WORK TO COMPLETE:
Could you copy every entry exactly, dropping the pictures?

RECORDS TO USE:
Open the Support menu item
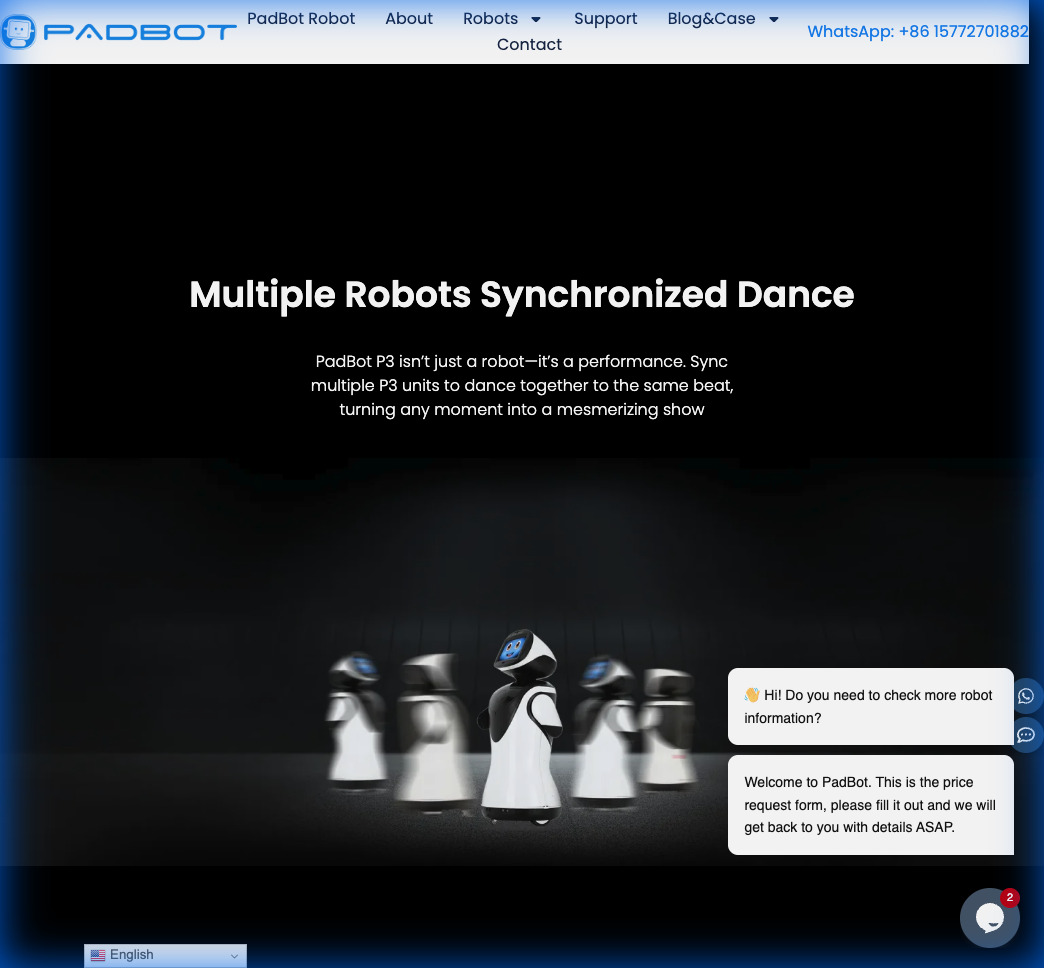This screenshot has height=968, width=1044. click(606, 18)
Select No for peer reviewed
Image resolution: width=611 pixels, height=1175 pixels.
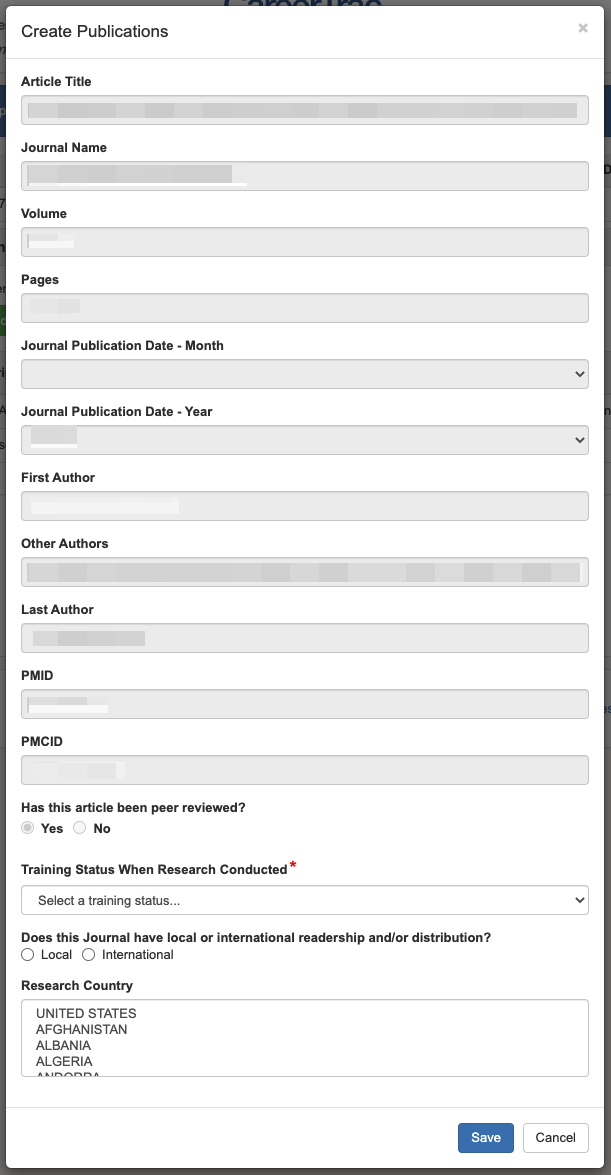point(80,828)
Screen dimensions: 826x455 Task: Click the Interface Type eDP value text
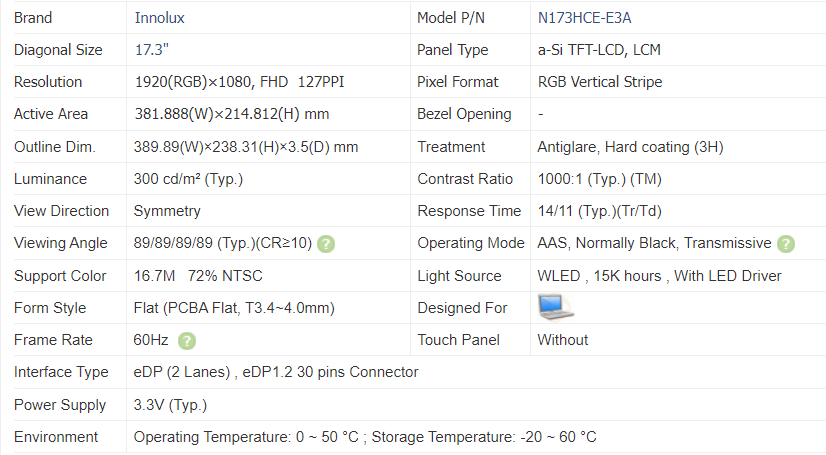pos(276,372)
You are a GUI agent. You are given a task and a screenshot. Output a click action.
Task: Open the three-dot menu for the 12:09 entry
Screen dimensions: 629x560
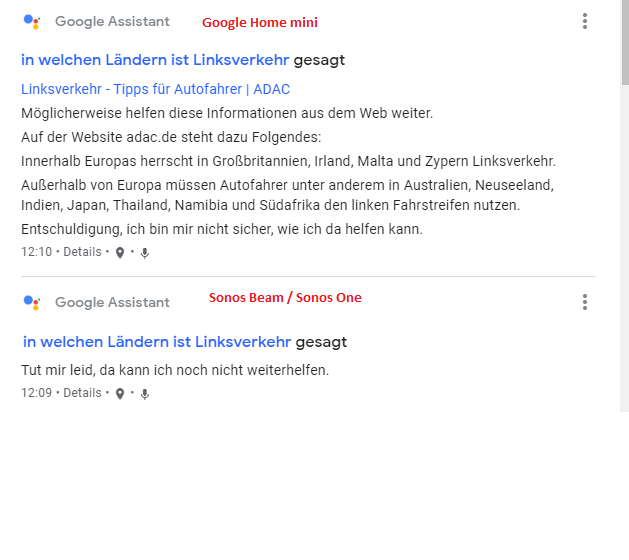[584, 302]
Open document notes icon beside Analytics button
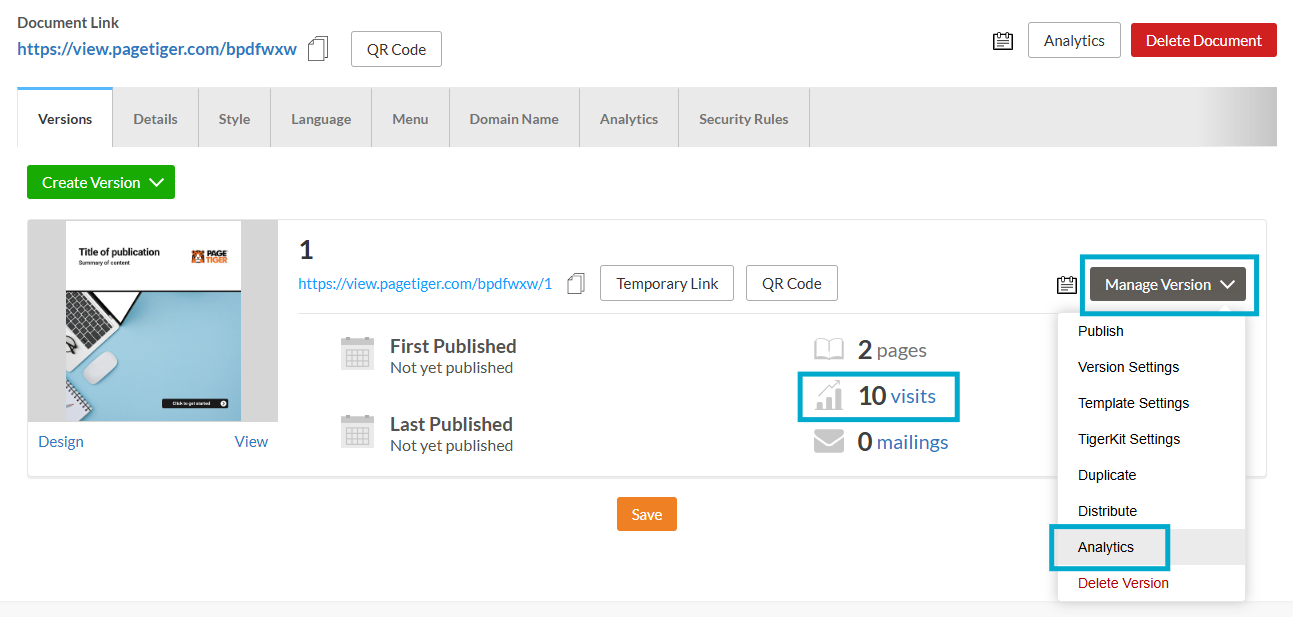This screenshot has height=617, width=1293. (x=1002, y=41)
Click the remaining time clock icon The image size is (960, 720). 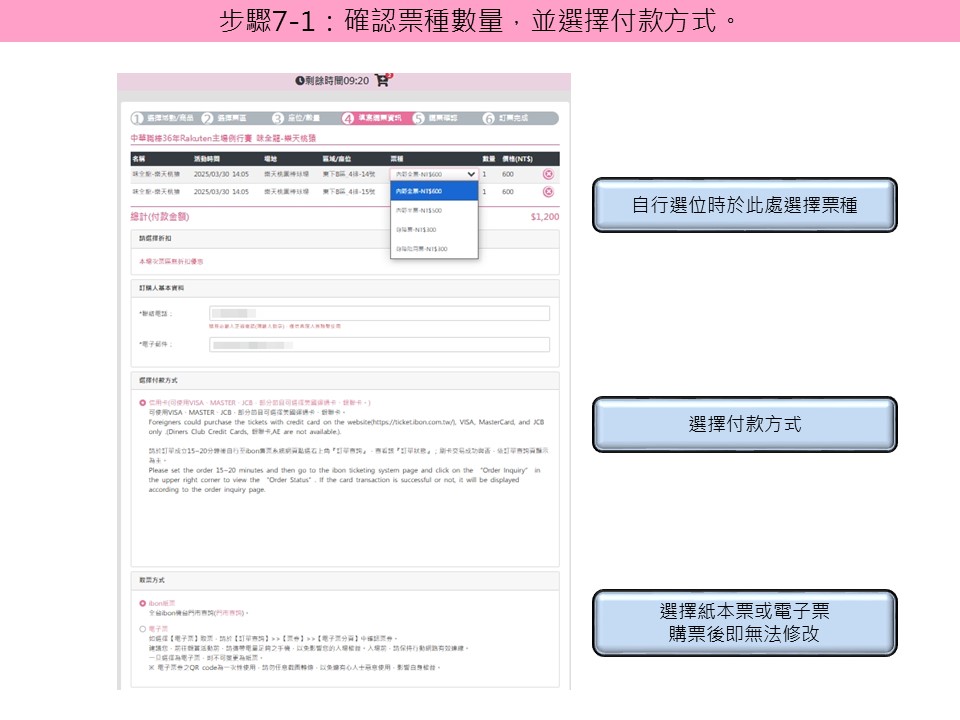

TASK SOLUTION:
Open the Support menu item
This screenshot has height=968, width=1044. click(606, 18)
Select No for peer reviewed
Image resolution: width=611 pixels, height=1175 pixels.
point(80,828)
Screen dimensions: 826x455 Task: Click the Interface Type eDP value text
pos(276,372)
You are a GUI agent. You are given a task and a screenshot. Output a click action.
Task: Open the three-dot menu for the 12:09 entry
Screen dimensions: 629x560
[584, 302]
Open document notes icon beside Analytics button
This screenshot has height=617, width=1293. (x=1002, y=41)
Click the remaining time clock icon The image size is (960, 720). 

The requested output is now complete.